── Supplied text

On appeal from Superior Court of New Jersey, Chancery Division, Monmouth County, Docket No. F-10401-06.

Per curiam.


Argued December 21, 2011

Before Judges Fuentes, Graves and J. N. Harris.

This foreclosure action concerns a $3,000,000 loan extended to defendant Vincent Roggio on December 16, 2005, by Washington Mutual Bank, N.A. (Washington Mutual), a now defunct financial institution. Defendant argued before the trial court that JPMorgan Chase, N.A. (Chase) did not properly acquire this loan from the Federal Insurance Deposit Corporation (FDIC), and therefore did not have standing to prosecute this action against him. Defendant now appeals from the order entered by the trial court on January 18, 2011, denying his motion to dismiss this action for lack of standing. We affirm.


On December 16, 2005, defendant executed a promissory note in favor of Washington Mutual to document the terms of repayment of a $3,000,000 loan defendant received from the bank. To secure the loan, defendant executed a companion mortgage on real property he owned in Red Bank. Defendant defaulted on the loan almost immediately, however, causing Washington Mutual to file a foreclosure complaint against him on June 14, 2006. According to defendant, he withheld payments due on the loan pursuant to an agreement reached with Washington Mutual because the bank had damaged his credit rating by filing an excessive number of credit inquiries.

────
── Material provided

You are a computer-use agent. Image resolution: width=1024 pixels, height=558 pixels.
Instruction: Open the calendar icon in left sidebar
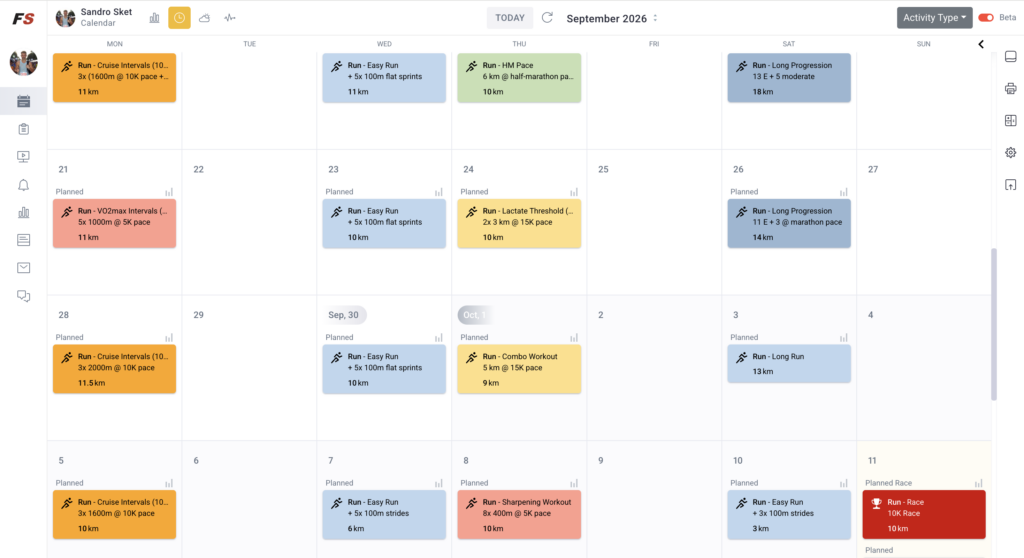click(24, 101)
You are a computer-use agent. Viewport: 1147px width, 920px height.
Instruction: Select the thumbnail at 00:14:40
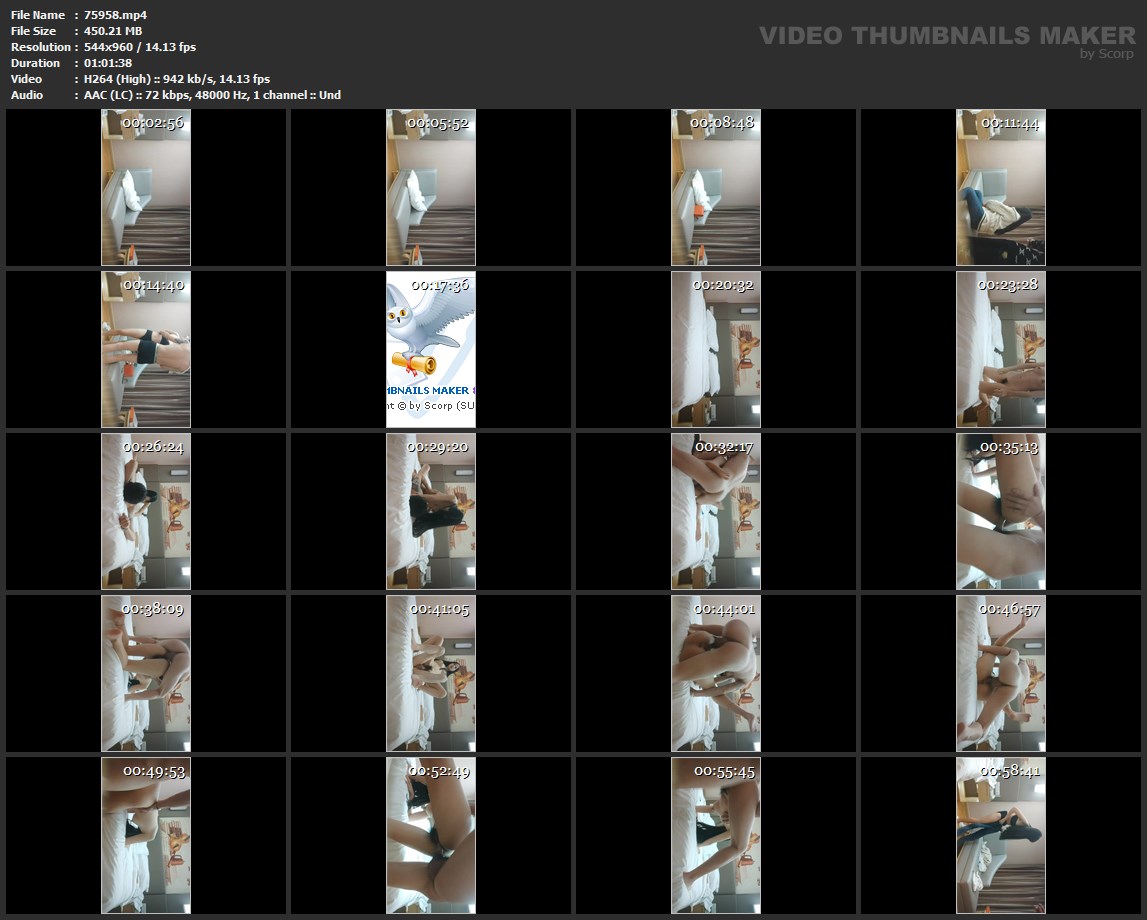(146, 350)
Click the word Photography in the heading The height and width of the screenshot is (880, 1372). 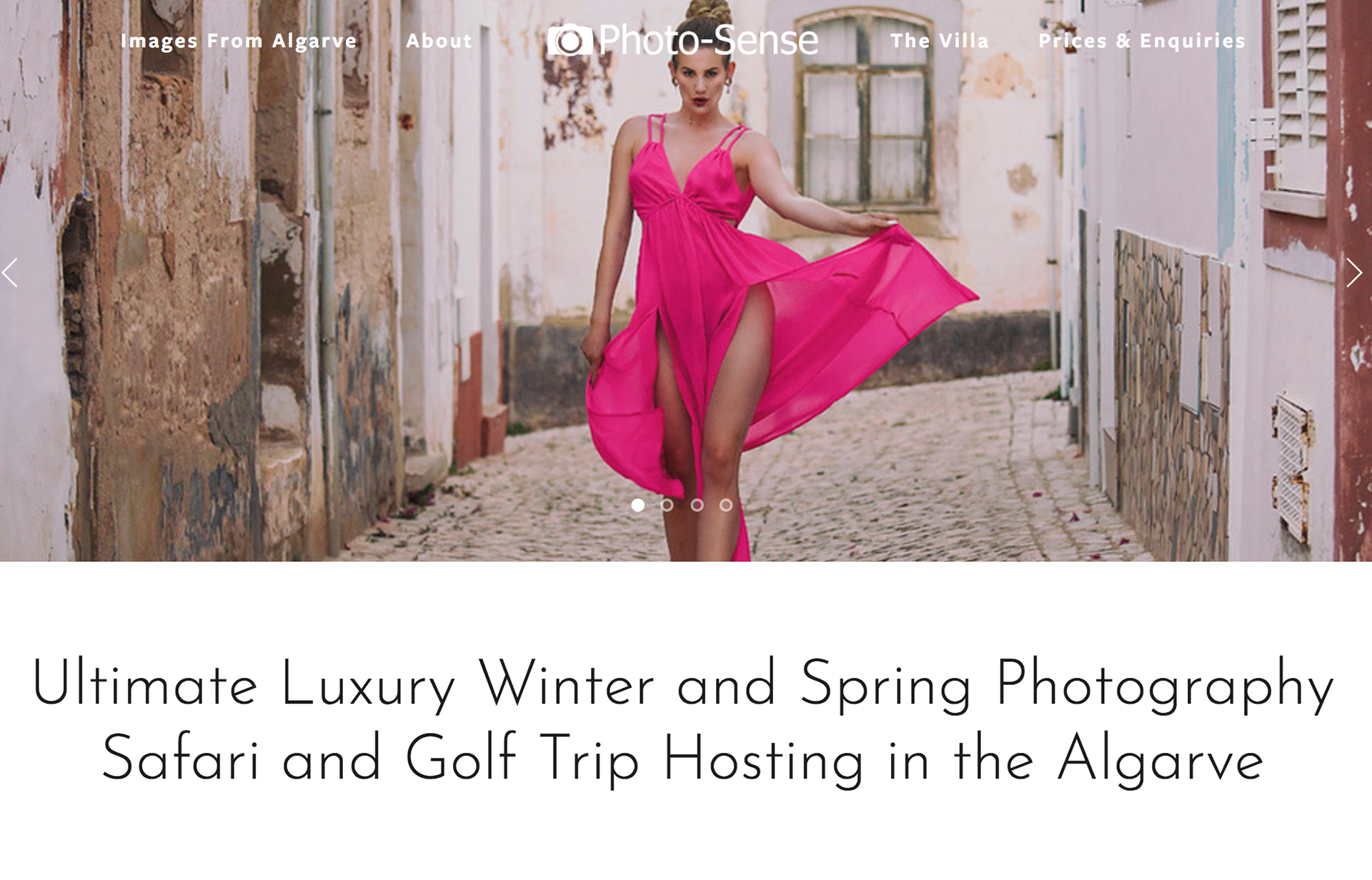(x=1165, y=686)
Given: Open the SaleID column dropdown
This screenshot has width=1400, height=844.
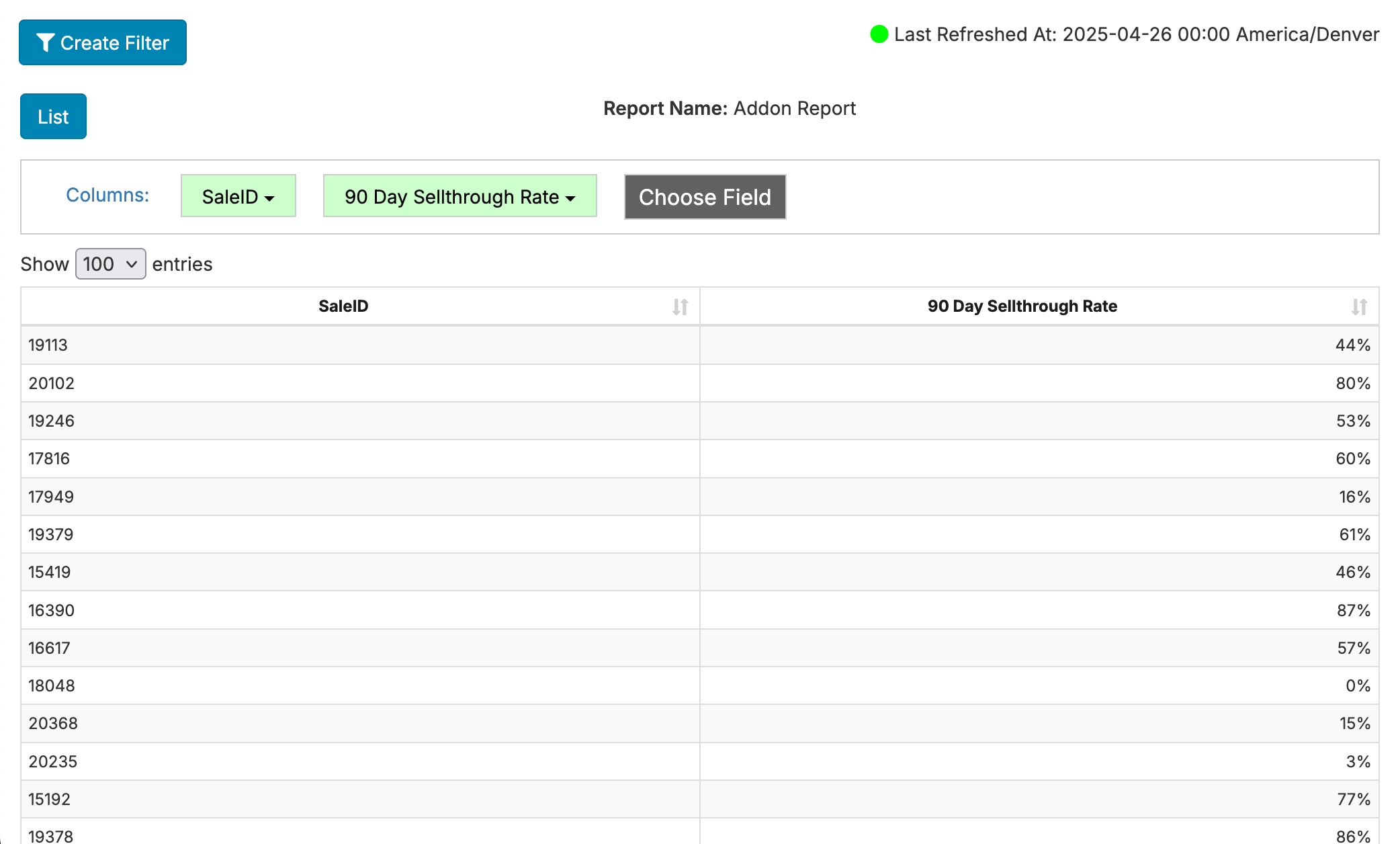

────

**Task prompt**. Can you resume the appellate opinion on the Roggio foreclosure, continuing from where it stops?

**Result of this exercise**.
Defendant filed a pro se answer to the foreclosure action on September 25, 2006, causing the case to be listed as a contested matter in the Monmouth County vicinage. The parties thereafter reached an agreement and the case was marked settled. The terms of the settlement were placed on the record before the Chancery Division, General Equity Part in Monmouth County on January 25, 2007.

PLAINTIFF'S COUNSEL: [T]he settlement provides that Washington Mutual will take steps to correct any incorrect reporting on Mr. Roggio's credit, and also take all steps possible to remove multiple inquiries off the report, as multiple inquiries brings the credit score down.

In exchange, Mr. Roggio has agreed that his contesting answer, separate defenses are withdrawn. And the file can be moved off Your Honor's docket back to the Foreclosure Unit in Trenton to proceed as uncontested. But it will be stayed in Trenton for a period of 90 days from when plaintiff sends out the credit reporting correction.

THE COURT: How is Trenton going to figure that one out?

PLAINTIFF'S COUNSEL: I just won't proceed with the foreclosure . . . .

PLAINTIFF'S COUNSEL: So there won't be any problems then. If the loan is not reinstated or paid off or the default otherwise cured within 90 days, then plaintiff may proceed with the foreclosure as uncontested.

THE COURT: What I take the real issue here is [] that once the credit score is brought up to speed, that Mr. Roggio feels that he can refinance and take you out, and that's what the plan is, right?

MR. ROGGIO: Judge, my concern, the caveat, with this is that in fact the inquiry side and what, even with Washington Mutual's best intentions, the credit bureaus are not respondents [sic]. That's why as I said to this gentleman, that it has to be from the time they actually clear it up. In other words, I need 60 days from that day so the bank -- the bank will not take a letter. The bank's already said, we'll do it.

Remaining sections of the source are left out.